WORK TO BE COMPLETED: All that is needed is the listing, transcribed exactly and in full.

SUPPLIED MATERIAL:

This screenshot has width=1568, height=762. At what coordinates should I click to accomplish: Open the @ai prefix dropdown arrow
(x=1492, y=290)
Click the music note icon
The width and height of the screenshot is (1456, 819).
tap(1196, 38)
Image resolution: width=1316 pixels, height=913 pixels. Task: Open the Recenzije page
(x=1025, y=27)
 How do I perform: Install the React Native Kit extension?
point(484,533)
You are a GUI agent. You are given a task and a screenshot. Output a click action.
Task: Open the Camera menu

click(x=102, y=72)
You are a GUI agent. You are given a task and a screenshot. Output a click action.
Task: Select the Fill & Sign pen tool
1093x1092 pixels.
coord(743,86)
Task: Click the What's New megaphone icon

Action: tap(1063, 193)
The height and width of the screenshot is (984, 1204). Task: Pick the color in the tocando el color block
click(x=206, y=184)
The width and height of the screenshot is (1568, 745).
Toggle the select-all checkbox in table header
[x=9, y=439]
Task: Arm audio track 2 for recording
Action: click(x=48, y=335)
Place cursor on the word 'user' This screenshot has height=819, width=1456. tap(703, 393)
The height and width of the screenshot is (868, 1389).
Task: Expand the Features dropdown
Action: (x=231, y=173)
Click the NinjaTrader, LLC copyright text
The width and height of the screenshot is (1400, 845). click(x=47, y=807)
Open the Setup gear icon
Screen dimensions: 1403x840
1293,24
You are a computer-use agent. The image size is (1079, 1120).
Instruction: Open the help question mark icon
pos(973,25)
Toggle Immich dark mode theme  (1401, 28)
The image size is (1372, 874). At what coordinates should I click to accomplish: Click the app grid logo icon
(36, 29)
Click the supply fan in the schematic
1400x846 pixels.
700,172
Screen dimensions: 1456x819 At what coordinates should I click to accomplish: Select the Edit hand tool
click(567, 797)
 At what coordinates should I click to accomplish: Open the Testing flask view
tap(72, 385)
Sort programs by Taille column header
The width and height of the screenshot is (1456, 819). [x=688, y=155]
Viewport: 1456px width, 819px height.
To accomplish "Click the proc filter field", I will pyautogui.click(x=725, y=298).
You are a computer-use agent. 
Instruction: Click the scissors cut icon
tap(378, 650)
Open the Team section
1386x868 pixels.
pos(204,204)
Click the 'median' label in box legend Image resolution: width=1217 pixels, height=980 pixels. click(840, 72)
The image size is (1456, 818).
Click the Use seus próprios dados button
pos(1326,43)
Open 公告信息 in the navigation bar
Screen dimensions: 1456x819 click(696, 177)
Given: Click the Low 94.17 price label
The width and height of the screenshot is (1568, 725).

TASK OUTPUT:
This screenshot has width=1568, height=762. At what coordinates should I click to accomplish: Open the @ai prefix dropdown arrow
(x=1492, y=290)
Click the music note icon
The width and height of the screenshot is (1456, 819).
tap(1196, 38)
Image resolution: width=1316 pixels, height=913 pixels. Task: Open the Recenzije page
(x=1025, y=27)
 How do I perform: Install the React Native Kit extension?
point(484,533)
You are a GUI agent. You are given a task and a screenshot. Output a click action.
Task: Open the Camera menu

click(x=102, y=72)
You are a GUI agent. You are given a task and a screenshot. Output a click action.
Task: Select the Fill & Sign pen tool
1093x1092 pixels.
coord(743,86)
Task: Click the What's New megaphone icon

Action: tap(1063, 193)
The height and width of the screenshot is (984, 1204). Task: Pick the color in the tocando el color block
click(x=206, y=184)
The width and height of the screenshot is (1568, 745).
Toggle the select-all checkbox in table header
[x=9, y=439]
Task: Arm audio track 2 for recording
Action: click(x=48, y=335)
Place cursor on the word 'user' This screenshot has height=819, width=1456. tap(703, 393)
The height and width of the screenshot is (868, 1389).
Task: Expand the Features dropdown
Action: (x=231, y=173)
Click the NinjaTrader, LLC copyright text
The width and height of the screenshot is (1400, 845). click(x=47, y=807)
Open the Setup gear icon
Screen dimensions: 1403x840
1293,24
You are a computer-use agent. The image size is (1079, 1120).
Instruction: Open the help question mark icon
pos(973,25)
Toggle Immich dark mode theme  (1401, 28)
The image size is (1372, 874). At what coordinates should I click to accomplish: Click the app grid logo icon
(36, 29)
Click the supply fan in the schematic
1400x846 pixels.
700,172
Screen dimensions: 1456x819 At what coordinates should I click to accomplish: Select the Edit hand tool
click(567, 797)
 At what coordinates should I click to accomplish: Open the Testing flask view
tap(72, 385)
Sort programs by Taille column header
The width and height of the screenshot is (1456, 819). [x=688, y=155]
Viewport: 1456px width, 819px height.
To accomplish "Click the proc filter field", I will pyautogui.click(x=725, y=298).
You are a computer-use agent. 
Instruction: Click the scissors cut icon
tap(378, 650)
Open the Team section
1386x868 pixels.
pos(204,204)
Click the 'median' label in box legend Image resolution: width=1217 pixels, height=980 pixels. click(840, 72)
The image size is (1456, 818).
Click the Use seus próprios dados button
pos(1326,43)
Open 公告信息 in the navigation bar
Screen dimensions: 1456x819 click(696, 177)
Given: Click the Low 94.17 price label
The width and height of the screenshot is (1568, 725).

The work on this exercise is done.